Given records =
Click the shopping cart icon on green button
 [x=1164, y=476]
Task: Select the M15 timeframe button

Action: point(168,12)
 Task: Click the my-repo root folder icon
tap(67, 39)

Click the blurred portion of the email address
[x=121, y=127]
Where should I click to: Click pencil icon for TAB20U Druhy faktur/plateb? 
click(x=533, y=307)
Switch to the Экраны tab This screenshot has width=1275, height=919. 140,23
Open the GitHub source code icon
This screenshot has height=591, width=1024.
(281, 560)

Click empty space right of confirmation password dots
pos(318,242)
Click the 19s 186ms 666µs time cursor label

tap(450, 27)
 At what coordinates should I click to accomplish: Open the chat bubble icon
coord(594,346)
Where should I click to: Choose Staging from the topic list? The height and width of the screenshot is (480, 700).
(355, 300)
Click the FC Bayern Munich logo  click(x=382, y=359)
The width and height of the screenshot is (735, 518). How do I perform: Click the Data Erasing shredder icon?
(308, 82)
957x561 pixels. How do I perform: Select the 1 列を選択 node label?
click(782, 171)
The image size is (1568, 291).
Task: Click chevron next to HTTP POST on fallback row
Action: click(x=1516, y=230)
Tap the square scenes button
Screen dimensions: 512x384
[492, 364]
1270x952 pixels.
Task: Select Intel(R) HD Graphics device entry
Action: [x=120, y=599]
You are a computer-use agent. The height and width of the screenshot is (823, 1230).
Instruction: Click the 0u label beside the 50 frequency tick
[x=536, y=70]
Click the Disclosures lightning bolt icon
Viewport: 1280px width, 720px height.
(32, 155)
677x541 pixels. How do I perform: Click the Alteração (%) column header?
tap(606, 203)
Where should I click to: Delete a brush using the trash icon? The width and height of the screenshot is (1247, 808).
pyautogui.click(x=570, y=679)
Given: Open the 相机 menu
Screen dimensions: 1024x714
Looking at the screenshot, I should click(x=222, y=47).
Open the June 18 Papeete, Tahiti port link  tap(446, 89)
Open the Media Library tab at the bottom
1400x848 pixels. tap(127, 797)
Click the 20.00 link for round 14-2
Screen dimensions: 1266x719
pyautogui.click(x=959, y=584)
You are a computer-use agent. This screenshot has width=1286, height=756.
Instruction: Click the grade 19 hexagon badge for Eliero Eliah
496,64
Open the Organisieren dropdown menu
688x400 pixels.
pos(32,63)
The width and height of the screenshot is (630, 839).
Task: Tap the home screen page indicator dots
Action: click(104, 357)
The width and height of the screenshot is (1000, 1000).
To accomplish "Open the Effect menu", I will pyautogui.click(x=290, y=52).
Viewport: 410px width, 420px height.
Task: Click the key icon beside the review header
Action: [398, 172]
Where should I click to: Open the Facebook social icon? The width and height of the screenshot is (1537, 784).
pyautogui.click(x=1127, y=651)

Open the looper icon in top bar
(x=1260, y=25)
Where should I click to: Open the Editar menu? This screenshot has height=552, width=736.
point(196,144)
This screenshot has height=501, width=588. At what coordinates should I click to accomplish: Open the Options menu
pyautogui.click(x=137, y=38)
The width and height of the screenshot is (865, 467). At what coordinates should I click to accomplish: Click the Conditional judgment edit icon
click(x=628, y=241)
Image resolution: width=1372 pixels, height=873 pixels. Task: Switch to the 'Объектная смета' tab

Work task = Every line that holds the string "agent" must be copied from the records above.

Output for this task =
You are a computer-use agent. The height and width of the screenshot is (823, 1230).
You are a computer-use agent. This screenshot has width=1286, height=756.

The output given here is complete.